The protesters get to Crist’s book signing in the moneyed enclave of Palm Beach before he does. A heavyset white man with a ponytail circles the block repeatedly in a white SUV, waving a laminated drawing of Obama as Alfred E. Neuman out the window (big ears, blacked-out front teeth) as he passes. On his bumper, a sticker reads, “IMPRISON HOLDER/IMPEACH OBAMA.”

The other Republican volunteers have plain white posters inked in black Sharpie. “Charlie 2010 or Charlie 2014: Which One Do You Believe?” reads one. By the time the Crists pull up, the guy with the white SUV guy has parked and joined the protest. He heckles Crist as he walks up.

“The tea is getting ready to pour, buddy!” he intones. “The party’s not even started yet!”

A woman with a “You Can’t Trust Charlie" sign joins the chorus. “Opportunist!” she shouts. “Traitor!”

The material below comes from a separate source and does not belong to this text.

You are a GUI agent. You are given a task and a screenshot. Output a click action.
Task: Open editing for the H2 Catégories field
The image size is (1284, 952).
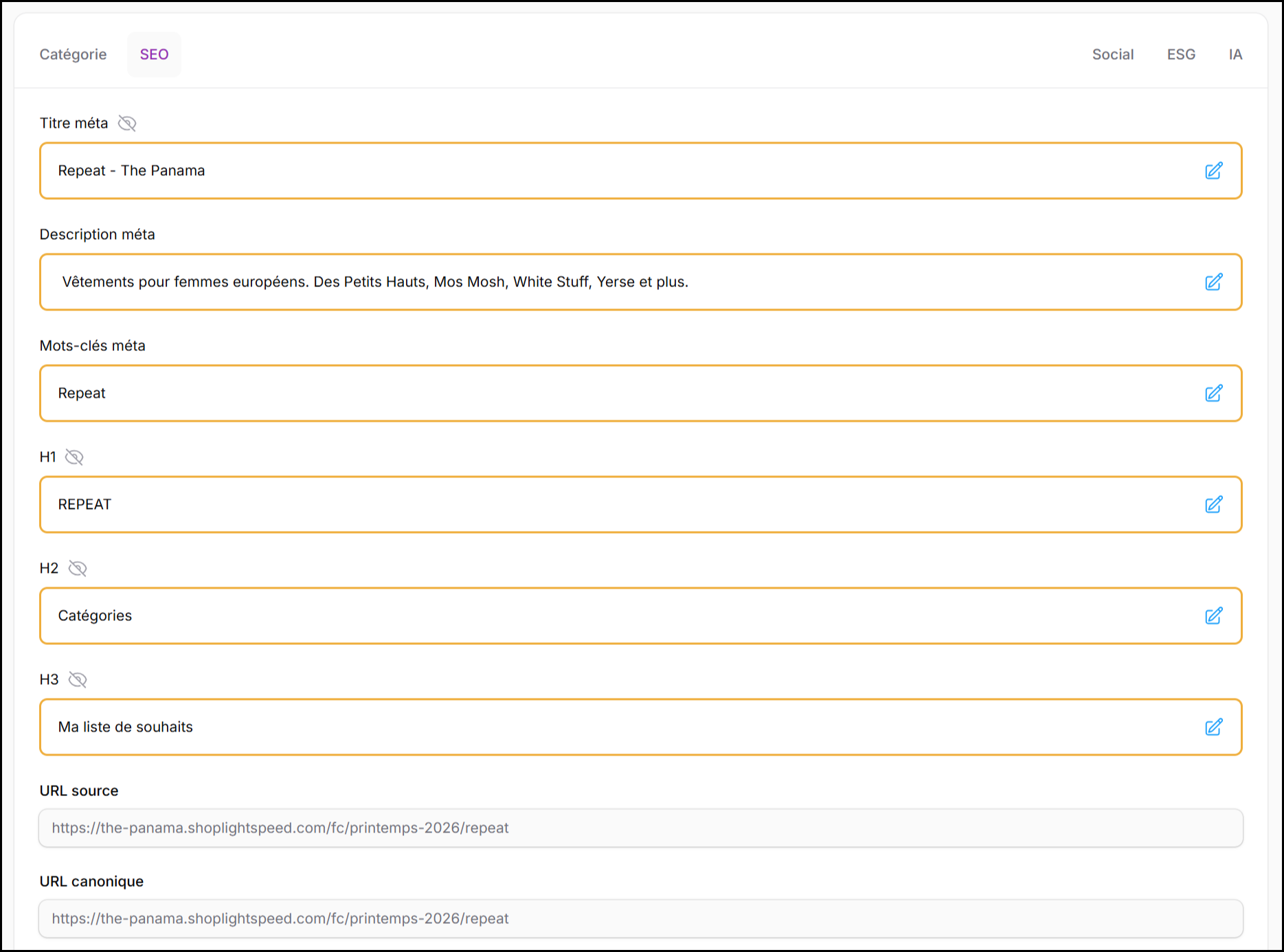point(1213,616)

“The tea is brewing!” says SUV Guy. “It’s going to pour! It’s going to be scalding!”

“Traitor!”

“The teeeeea is brewing, buddy!”

Crist walks through the gnat-cloud of protesters into the tiny store. He claps an employee on the shoulder, helps set up the electric fan he demands for every public appearance. (Critics love to ridicule Crist’s ever-present fan, but he is notably unashamed, mentioning it early in his book.) A woman named Lisa Burford begins to tell me about her youthful felony conviction, how Crist got her back her right to vote, and how she’s been faithfully volunteering for him ever since.

At the back of the store, only Crist’s gleaming white head is visible, bowed over each book as he inscribes it. “Department of Corrections!” I hear him say, over the hum of the crowd. “Stephanie! A public servant! I love that!”